Momentum remains despite growing M&A obstacles

Clifford Chance global M&A update and outlook for H2 2017

  • A 'wait and see' approach by companies congests the M&A pipeline
  • Organisations have the cash and dry powder to do deals
  • Darwinian anxieties and the need for new routes to growth drive strategic minority investments in innovative businesses
  • Emerging 'ways through' capital controls and robust antitrust requirements

The remainder of 2017 could see significantly more deal activity, says Clifford Chance in its Global M&A update, in part underpinned by companies' willingness to spend on technologies and innovation to compete and stay ahead.

Clifford Chance, global head of M&A, Guy Norman, said:

'Shareholder voices and activism are leading to corporate break-ups, sales of non-core assets and new acquisitions. The low-growth environment continues to drive boards to take action, which is promising for activity levels as we head to the year end.'

The past few weeks have already seen a number of cross-border deals announced, including Vantiv/Worldpay, Cheung Kong's purchase of ista and the US$12bn bid by a Chinese consortium to take Singapore's Global Logistic Properties private.
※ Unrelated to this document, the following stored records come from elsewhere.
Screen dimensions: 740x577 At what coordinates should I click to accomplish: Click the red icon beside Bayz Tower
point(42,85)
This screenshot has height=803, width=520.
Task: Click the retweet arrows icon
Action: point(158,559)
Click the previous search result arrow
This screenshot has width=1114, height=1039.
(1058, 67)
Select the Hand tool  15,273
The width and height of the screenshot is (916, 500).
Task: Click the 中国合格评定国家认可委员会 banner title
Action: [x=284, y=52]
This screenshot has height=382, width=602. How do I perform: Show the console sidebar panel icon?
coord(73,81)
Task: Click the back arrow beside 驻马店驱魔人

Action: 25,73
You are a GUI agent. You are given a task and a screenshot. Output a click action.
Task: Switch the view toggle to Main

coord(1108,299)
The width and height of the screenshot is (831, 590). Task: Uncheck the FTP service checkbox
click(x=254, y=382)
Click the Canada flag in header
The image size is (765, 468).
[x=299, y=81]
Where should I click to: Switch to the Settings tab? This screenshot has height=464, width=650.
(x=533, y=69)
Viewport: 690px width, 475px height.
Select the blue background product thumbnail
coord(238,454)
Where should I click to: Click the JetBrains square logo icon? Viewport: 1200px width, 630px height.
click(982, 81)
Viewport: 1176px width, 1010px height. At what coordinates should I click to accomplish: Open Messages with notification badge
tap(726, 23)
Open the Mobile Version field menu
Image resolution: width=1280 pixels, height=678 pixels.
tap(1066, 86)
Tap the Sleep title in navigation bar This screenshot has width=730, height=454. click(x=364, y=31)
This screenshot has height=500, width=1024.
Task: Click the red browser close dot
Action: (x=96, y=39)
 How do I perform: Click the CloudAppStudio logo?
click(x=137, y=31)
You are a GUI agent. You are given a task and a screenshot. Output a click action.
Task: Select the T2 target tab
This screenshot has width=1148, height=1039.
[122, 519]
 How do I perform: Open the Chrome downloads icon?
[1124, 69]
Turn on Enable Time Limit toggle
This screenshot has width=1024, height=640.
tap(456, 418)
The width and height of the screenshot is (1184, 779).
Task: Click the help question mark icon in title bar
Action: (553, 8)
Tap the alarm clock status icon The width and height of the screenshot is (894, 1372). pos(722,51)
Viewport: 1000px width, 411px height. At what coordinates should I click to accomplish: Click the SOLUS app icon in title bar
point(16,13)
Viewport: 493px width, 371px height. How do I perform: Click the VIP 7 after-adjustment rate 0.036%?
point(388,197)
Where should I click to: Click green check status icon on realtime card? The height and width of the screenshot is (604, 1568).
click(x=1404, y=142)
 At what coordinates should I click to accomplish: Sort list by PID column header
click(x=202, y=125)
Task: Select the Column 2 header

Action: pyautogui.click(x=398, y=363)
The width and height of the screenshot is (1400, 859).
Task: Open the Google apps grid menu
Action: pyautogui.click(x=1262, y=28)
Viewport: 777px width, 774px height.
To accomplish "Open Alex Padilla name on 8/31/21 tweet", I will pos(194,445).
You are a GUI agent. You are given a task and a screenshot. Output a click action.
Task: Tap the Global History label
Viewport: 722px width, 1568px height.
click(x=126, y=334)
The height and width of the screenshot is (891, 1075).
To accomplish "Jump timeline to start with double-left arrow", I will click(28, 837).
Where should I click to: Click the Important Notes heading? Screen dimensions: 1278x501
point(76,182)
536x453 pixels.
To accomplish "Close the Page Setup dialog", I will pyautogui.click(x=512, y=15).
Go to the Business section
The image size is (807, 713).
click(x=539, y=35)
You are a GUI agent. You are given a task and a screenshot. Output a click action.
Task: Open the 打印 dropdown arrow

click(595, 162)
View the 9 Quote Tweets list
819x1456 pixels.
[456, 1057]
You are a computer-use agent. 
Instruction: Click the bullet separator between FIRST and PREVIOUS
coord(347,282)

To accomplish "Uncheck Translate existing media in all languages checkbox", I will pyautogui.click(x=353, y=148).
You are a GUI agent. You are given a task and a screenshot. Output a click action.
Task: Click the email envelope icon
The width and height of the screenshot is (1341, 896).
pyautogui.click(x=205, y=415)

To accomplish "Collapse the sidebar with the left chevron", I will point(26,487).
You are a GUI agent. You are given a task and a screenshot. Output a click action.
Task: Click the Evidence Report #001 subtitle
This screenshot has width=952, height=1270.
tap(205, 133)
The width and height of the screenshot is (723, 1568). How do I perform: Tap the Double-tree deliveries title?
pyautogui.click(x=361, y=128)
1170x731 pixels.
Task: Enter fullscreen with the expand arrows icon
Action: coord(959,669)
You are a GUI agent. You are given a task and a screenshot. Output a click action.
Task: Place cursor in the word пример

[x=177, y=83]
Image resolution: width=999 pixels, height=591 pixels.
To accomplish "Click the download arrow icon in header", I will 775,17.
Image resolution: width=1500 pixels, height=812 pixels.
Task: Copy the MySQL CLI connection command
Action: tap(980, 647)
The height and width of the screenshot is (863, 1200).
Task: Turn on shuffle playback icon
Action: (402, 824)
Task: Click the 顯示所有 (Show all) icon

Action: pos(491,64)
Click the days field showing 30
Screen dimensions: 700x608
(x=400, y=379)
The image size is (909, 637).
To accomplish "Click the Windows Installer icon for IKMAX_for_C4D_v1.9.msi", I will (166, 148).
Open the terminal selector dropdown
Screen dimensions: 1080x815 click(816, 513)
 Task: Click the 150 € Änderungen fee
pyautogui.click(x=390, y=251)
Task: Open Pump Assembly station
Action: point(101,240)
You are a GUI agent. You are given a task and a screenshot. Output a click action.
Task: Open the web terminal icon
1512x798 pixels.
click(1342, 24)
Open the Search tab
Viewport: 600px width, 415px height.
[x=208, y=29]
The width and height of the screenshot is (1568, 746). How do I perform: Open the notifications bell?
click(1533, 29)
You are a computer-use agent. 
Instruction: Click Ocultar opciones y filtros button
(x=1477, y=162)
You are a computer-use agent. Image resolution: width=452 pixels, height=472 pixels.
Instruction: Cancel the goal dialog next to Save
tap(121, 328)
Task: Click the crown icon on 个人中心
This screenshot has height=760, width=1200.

The first half of 2017 had been sluggish, with M&A activity down by 24% by value in H1, compared to the previous six months. A 'wait and see' approach pervaded many multinationals' boardrooms as a cocktail of Chinese capital outflow curbs, political instability and economic uncertainty put a brake on deals. Rising government, antitrust and regulatory hurdles in many jurisdictions added extra complexity.

Antitrust hurdles

Despite the high demand data-rich companies, their sale or purchase now raises full-blown competition issues (at least in Europe) which make multi-jurisdictional transactions far more likely to be scrutinised or challenged where there is a significant data element.

Clifford Chance antitrust partner, Nelson Jung, London, said:

'Globally we are seeing increasingly inconsistent merger-control procedures and greater scrutiny of foreign takeovers on non-competition grounds. Navigating these complexities requires careful planning, understanding of local sensitivities and early identification of remedies.'

Private Equity

Record levels of dry powder are driving activity in private equity, as financial investors look to capitalise on volatile currency markets and corporate break-ups.

Clifford Chance, M&A partner, Christopher Sullivan, London, said:

'There are always opportunities for the agile, but in a time of continuous disruption, this is particularly the case.'

China capital curbs

China's restrictions on capital outflows have meant a clampdown on Chinese investment in non-core or 'irrational' purchases, including real estate, hotels, movie studios, entertainment and sports clubs. Deals that support China's 'One belt One Road' strategy are likely to fare far better. The Clifford Chance update includes tips on innovative deal structures and approaches more likely to succeed.

Clifford Chance M&A partner in Shanghai, Glen Ma, said:

'Using innovative security and fund flow structures, we are helping bidders address the regulations in a meaningful way, while ensuring the deals get done.'

Regionally, deal activity in Europe remained robust in the first half of the year, with Germany continuing to out-perform, due in part to strong domestic and inbound activity from the US (eg. Praxair/Linde) and prioritisation by Asia Pacific bidders. A flat US market saw some strong inbound activity from Europe, including the UK's BAT and Reckitt Benckiser both making bids for US assets. In Latin America, Africa and Asia Pacific, deal activity was down in the first half of 2017. The Middle East saw strong activity in H1 2017, with rising inbound investment from North America.